Mrs. Charles McFadden and Miss Maggie Moore, of Taneytown, were drowned in their carriage while attempting to cross a swollen stream. The horse and vehicle were swept down the stream, and when found were lodged against a tree. Miss Moore was lying half-way out of the carriage, as though she had died in trying to extricate herself. Mrs. McFadden’s body was found near the carriage. At Knoxville considerable damage was done, and at Point of Rocks people were compelled to seek the roofs of their houses and other places of safety. A family living on an island in the middle of the river, opposite the Point, fired off a gun as a signal of distress. They were with difficulty rescued. In Frederick county, Md., the losses aggregate $300,000.
The heaviest damage in Maryland was in the vicinity of Williamsport, Washington county. The railroads at Hagerstown and Williamsport were washed out. The greatest loser is the Cumberland Valley Railroad. Its new iron bridge across the Potomac river went down, nothing being left of the structure except the span across the canal. The original cost of the bridge was $70,000. All along the Potomac the destruction was great. At and near Williamsport, where the Conococheague empties into the Potomac, the loss was very heavy.
At Falling Waters, where only a few days before a cyclone caused death and destruction, two houses went down in the angry water, and the little town was almost entirely submerged. In Carroll County, Md., the losses reached several hundred thousand dollars. George Derrick was drowned at Trevanion Mills, on Pipe creek. Along the Patapsco river in Howard county great damage was done to mills and private property. Near Sykesville the water undermined the Baltimore and Ohio Railroad track and a freight train was turned over an embankment. William Hudson was standing on the Suspension Bridge, at Orange Grove, when the structure was swept away, and he was never seen again.
Port Deposit, near the mouth of the Susquehanna river, went under water.
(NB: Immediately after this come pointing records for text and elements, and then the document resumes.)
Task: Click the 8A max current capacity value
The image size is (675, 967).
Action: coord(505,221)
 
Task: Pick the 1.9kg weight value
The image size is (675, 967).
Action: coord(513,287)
Residents along the river front left their homes and took refuge on the hills back of the town. The river was filled with thousands of logs from the broken booms up in the timber regions. From the eastern and southern sections of the State came reports of entire fruit farms swept away. Two men were drowned in the storm by the capsizing of a sloop near Salisbury.
A number of houses on the Shenandoah and Potomac rivers near Harper’s Ferry were destroyed by the raging waters which came thundering down from the mountains, thirty to forty feet higher than low-water mark. John Brown’s fort was nearly swept away. The old building has withstood a number of floods. There is only a rickety portion of it standing, anyhow, and that is now covered with mud and rubbish. While the crowds on the heights near Harper’s Ferry were watching the terrible work of destruction, a house was seen coming down the Potomac. Upon its roof were three men wildly shouting to the people on the hills to save them. Just as the structure struck the railroad bridge, the men tried to catch hold of the flooring and iron work, but the swift torrent swept them all under, and they were seen no more. What appeared to be a babe in a cradle came floating down behind them, and a few moments later the body of a woman, supposed to be the mother of the child, swept by. Robert Connell, a farmer living upon a large island in the Potomac, known as Herter Island, lost all his wheat crop and his cattle. His family was rescued by Clarence Stedman and E. A. Keyser, an artist from Washington, at the risk of their lives. The fine railroad bridge across the Shenandoah, near Harper’s Ferry, was destroyed. The Ferry Mill Company sustained heavy losses.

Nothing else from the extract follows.